With 450 million adults worldwide suffering from diabetes today and an increase to more than 640 million expected by 2040, the need for a safe and effective treatment is ever more compelling. In a multinational study, which the Hadassah Medical Organization Diabetes Unit helped to design, researchers discovered that dapagliflozin not only proved to have a good safety profile, but also to lower the rate of cardiovascular death from and hospitalization for heart failure.
The researchers explain that because diabetics are at risk for both cardiovascular disease caused by plaque build-up inside their arteries (atherosclerosis), as well as heart failure, “the importance of determining diabetes therapies that are not only safe but also effective in reducing cardiovascular risk is paramount.”
Entitled DECLARE-TIMI 58, the phase 3, double-blind, placebo-controlled study, highlighted in the January 24, 2019 issue of The New England Journal of Medicine, was conducted at 882 sites in 33 countries. It involved 17,160 patients with type 2 diabetes, 10,186 of whom did not have atherosclerotic cardiovascular disease, but did have multiple risk factors for the disease. It was designed collaboratively by the Thrombolysis in Myocardia Infarction (TIMI) Study Group, the Hadassah Medical Organization, the trial executive committee, and AstraZeneca, its sponsor. Prof. Itamar Raz, former head of Hadassah’s Diabetes Unit, and endocrinologists Dr. Ofri Mosenzon and Dr. Avivit Cahn were the Hadassah physicians involved in conducting the study.
The primary safety outcome explored was a composite of major adverse cardiovascular events (MACE), including cardiovascular death, myocardial infarction, or ischemic stroke. Dapagliflozin was not any less safe than the placebo. The two primary efficacy outcomes were whether the drug lowered MACE or cardiovascular death from or hospitalization for heart failure. While dapagliflozin did not bring about a lower rate of MACE in either group of patients, it did result in a lower rate of cardiovascular death and hospitalization for heart failure. This lower rate, the researchers report, “was consistent across multiple subgroups, which shows that dapagliflozin prevented cardiovascular events, particularly hospitalization for heart failure, in a broad range of patients, regardless of a history of atherosclerotic cardiovascular disease or heart failure.”

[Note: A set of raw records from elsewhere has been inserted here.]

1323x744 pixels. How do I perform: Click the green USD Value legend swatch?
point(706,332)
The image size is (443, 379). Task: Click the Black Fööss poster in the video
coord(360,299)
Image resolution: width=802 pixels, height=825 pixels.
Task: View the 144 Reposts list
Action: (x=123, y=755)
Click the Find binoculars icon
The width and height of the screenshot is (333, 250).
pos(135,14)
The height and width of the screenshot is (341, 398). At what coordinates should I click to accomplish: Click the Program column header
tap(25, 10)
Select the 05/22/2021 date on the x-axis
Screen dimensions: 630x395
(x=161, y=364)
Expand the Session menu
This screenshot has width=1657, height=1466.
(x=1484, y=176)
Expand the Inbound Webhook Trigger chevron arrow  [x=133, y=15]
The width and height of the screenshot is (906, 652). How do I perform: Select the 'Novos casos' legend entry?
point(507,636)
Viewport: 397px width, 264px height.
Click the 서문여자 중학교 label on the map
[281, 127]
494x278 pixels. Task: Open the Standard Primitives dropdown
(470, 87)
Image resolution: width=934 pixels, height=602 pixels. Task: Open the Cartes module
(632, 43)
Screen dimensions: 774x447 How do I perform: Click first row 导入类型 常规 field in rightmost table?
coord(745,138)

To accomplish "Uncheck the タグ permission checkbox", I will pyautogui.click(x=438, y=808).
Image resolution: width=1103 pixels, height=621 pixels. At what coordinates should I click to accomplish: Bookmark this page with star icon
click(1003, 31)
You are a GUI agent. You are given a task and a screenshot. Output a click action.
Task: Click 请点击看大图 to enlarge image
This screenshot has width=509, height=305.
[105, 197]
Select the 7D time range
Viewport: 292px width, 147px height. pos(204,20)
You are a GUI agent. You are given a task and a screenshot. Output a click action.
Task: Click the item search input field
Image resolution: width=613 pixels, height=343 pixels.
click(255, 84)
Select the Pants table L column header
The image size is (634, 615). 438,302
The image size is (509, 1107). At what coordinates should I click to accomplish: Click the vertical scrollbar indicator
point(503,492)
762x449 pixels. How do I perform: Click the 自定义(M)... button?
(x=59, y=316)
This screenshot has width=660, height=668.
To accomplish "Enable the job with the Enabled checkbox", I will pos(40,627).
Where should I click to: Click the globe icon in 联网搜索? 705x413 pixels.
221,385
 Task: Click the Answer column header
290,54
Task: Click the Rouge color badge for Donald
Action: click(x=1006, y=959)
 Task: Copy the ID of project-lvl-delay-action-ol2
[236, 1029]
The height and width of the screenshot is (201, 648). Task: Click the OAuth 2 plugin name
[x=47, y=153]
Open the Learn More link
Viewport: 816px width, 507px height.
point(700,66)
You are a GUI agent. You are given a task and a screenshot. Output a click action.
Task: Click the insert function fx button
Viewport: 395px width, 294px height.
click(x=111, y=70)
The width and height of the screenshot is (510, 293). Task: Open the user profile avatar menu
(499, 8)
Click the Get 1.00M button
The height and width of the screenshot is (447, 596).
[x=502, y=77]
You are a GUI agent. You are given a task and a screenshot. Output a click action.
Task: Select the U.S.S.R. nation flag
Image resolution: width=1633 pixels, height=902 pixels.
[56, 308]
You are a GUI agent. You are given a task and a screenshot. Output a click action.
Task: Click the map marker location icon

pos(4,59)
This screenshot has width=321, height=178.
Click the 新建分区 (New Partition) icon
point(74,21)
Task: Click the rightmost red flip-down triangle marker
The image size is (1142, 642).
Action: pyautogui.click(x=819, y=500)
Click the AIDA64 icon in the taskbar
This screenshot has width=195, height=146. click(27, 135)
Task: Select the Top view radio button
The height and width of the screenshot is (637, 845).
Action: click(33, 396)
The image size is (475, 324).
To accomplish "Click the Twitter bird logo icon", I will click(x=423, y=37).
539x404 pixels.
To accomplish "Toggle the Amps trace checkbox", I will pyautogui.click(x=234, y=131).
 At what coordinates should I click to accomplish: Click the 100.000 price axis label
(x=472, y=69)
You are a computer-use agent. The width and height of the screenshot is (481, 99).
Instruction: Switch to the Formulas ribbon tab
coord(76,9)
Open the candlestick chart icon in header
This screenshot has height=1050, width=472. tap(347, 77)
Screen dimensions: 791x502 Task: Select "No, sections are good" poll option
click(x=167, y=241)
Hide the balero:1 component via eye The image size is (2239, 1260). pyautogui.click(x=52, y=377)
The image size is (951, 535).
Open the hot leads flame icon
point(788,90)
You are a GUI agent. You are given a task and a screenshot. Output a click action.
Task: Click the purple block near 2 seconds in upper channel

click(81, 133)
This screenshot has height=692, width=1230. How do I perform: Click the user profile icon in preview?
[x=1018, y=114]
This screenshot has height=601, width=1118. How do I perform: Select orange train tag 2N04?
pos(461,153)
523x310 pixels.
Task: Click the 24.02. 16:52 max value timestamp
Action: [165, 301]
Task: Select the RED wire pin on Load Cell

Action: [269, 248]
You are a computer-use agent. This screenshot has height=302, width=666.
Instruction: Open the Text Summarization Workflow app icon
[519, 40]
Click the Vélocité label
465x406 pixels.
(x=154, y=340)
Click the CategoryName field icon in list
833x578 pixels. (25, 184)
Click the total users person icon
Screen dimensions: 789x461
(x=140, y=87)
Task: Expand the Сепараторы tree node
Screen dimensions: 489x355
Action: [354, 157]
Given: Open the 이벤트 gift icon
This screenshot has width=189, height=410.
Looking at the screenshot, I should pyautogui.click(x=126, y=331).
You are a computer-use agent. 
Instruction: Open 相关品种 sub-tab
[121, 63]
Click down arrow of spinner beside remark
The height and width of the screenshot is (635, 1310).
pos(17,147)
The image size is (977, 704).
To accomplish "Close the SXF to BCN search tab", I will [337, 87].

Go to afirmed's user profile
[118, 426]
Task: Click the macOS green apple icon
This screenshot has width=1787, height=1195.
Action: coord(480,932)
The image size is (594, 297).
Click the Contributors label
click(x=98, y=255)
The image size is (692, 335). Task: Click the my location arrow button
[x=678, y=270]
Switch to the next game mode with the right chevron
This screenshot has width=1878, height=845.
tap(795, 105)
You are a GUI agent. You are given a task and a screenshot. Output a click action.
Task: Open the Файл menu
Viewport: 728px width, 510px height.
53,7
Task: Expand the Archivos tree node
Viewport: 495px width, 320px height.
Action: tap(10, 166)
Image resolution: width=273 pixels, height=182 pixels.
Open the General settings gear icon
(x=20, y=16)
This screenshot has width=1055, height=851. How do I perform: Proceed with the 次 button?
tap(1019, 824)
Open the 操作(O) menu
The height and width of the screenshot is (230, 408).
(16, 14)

In addition, it should be noted that dapagliflozin has been shown to have a robust protective effect on the kidneys. “This study, along with additional studies testing the safety and efficacy of medications belonging to the family of SGLT2 inhibitors, will change the paradigm for the treatment of patients with type 2 diabetes,” comments Prof. Gil Leibowitz, head of Hadassah’s Diabetes Center.